Today, similar to Typogram’s fate, there is another product called TeamGPT that get buried for a couple of hours before they see the light of day:

TeamGPT got buried for about two hours. It also has a flat line in the beginning section.
TeamGPT got buried for about two hours. It also has a flat line in the beginning section.

The flat line in the beginning doesn’t mean the product didn’t get votes during those times. It just means that they got no exposure that the stats crawler didn’t crawl. 

During this time, Typogram is live on Product Hunt, but people only find it through the link we shared. In other words, we are sending traffic to Product Hunt, not the other way around. The moment we get unburied at hour 4, we already got 40 votes, purely from our own people! That is a miracle in itself! 

How Launching on Product Hunt Works

We ask our community to visit Product Hunt and upvote our product, which in turn boosts our ranking. As our position improves, we attract more traffic from Product Hunt’s user base. Ideally, a successful launch results in significantly more traffic flowing from Product Hunt to our product than what we initially directed toward them. Unfortunately, it may not be the case for our launch this time.

When we finally got unburied, we had 40 votes and ranked #13. Ranking in #13 means we only get the exposure and traffic that belongs to #13, which is less than #12, which is less than #11 … you get my point.

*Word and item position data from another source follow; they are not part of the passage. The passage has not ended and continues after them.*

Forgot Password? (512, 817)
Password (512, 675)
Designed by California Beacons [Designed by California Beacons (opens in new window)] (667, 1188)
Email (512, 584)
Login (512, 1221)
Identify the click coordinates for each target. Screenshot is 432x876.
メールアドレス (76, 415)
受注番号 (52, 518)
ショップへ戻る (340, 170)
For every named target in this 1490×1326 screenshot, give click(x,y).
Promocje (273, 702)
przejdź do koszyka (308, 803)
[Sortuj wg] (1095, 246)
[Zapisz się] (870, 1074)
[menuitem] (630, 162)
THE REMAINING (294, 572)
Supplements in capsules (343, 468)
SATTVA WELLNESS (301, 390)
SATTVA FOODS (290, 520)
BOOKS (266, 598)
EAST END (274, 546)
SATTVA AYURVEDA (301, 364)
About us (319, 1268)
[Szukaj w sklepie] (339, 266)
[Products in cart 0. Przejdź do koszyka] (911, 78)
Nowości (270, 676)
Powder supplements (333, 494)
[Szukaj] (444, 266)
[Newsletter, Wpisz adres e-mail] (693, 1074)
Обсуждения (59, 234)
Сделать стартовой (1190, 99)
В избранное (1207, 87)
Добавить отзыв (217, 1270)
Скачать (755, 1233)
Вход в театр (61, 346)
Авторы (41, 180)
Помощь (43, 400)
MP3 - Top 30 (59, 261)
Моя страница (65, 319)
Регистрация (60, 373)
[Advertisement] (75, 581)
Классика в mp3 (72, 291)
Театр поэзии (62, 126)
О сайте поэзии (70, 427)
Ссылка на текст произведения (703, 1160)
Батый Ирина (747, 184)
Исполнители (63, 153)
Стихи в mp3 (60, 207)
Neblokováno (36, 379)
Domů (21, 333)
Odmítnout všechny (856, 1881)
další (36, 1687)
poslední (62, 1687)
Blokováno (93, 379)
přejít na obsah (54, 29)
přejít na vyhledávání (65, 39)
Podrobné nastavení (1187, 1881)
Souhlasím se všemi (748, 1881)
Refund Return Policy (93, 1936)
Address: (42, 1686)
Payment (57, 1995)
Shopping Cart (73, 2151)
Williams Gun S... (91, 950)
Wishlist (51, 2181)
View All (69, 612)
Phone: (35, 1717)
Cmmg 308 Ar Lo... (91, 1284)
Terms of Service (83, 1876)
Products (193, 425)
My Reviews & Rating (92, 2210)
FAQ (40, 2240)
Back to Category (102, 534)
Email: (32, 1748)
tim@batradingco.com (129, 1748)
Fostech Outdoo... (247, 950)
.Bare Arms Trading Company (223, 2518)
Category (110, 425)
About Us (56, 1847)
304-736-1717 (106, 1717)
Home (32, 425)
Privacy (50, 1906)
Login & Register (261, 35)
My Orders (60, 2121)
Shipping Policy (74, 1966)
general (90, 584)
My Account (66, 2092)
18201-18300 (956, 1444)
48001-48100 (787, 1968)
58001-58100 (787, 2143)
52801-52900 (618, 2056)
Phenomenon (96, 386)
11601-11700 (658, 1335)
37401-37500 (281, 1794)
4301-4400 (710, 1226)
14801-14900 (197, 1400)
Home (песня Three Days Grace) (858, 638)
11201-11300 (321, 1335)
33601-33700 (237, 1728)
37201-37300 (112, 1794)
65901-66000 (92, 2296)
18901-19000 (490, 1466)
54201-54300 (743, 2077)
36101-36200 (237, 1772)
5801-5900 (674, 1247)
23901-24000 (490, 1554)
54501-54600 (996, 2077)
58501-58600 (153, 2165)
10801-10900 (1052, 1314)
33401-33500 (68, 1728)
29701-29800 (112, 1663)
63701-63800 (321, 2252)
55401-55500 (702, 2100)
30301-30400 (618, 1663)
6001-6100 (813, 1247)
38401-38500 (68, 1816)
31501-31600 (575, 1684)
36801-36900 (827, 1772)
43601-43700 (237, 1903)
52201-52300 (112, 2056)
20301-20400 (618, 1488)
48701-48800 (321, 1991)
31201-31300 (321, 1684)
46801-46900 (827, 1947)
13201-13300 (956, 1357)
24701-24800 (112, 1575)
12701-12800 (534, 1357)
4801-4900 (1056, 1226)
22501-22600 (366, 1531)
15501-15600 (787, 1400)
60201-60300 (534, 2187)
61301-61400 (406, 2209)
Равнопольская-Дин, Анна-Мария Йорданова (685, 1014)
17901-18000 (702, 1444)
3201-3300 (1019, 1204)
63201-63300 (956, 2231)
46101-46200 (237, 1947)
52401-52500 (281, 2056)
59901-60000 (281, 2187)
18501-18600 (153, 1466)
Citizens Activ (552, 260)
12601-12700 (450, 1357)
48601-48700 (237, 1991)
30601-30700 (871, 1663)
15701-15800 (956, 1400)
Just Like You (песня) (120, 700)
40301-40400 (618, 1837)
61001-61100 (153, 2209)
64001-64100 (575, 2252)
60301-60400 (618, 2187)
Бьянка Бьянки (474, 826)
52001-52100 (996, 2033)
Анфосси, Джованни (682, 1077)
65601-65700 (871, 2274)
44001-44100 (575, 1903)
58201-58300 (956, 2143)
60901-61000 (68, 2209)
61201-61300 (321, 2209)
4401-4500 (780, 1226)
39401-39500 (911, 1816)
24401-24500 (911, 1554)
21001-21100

Assuming all products are equally interesting and have the same upvote ratio (the number of votes divided by the number of visitors), our vote gap is only getting larger and larger by default.

In order to climb up, we need to:

  1. be more interesting so that the upvote ratio is higher
  2. lead more outside traffic to your Product Hunt post

The #1 is done prior; nothing we can change on the launch day. I think our product is very unique and interesting. We trend up really quickly after we get onto the front page, thanks to that.

The #2 is counter-intuitive. We launch on Product Hunt to get more people to visit us, not the other way around. But in order to get more exposure, we have to send more traffic first. We continue to ask our community to show up and support us, and you all did. We climbed all the way from #13 to #5 in the early afternoon!

Each position on Product Hunt corresponds to a certain level of traffic. To optimize your launch, it’s crucial to secure a top position as early as possible.

The traffic generated during a launch is determined by two factors:

  1. Your position on Product Hunt
  2. The duration you maintain that position

Even if some product manages to climb from the bottom to the top #1 spot at the last minute and earn the “Product of the Day” title, it won’t make a significant impact, as it would only benefit from one minute of the top position’s traffic. 

We enjoyed about half a day of position #5’s traffic, and the other half day we get very little traffic.

The launch experience serves as a reminder of the importance of building our own audience. While leveraging platforms like Product Hunt can be beneficial, their outcomes are not always reliable. I was confident that our launch would secure the top #1 or #2 spot, especially since I had previously achieved #2 with a hobby project, Symbols to Copy. In comparison, Typogram is a much more interesting and robust product. Nonetheless, this experience underscores the need to focus on cultivating a community of user base independently.

Our community carried us through the launch. Without their support, we could have easily been buried throughout the entire day. Instead, we managed to emerge as #13 and continued to climb the ranks, demonstrating the power of an engaged community in driving a product’s growth.

Launch Stats

On launch day, we coincidentally acquired exactly 100 new users, and with additional sign-ups in the following week, we reached a total of 230 new users. Among these, 9 converted to paid users, resulting in a conversion rate of approximately 4%.

Despite feeling as though we were deprived of the #1 position, it's important to remember that a launch is not a sprint but a marathon. In the grand scheme of things, a year from now, this minor setback won't even matter the slightest. If someone is meant to become our user, we will undoubtedly cross paths with them eventually — we just have to keep going to meet them.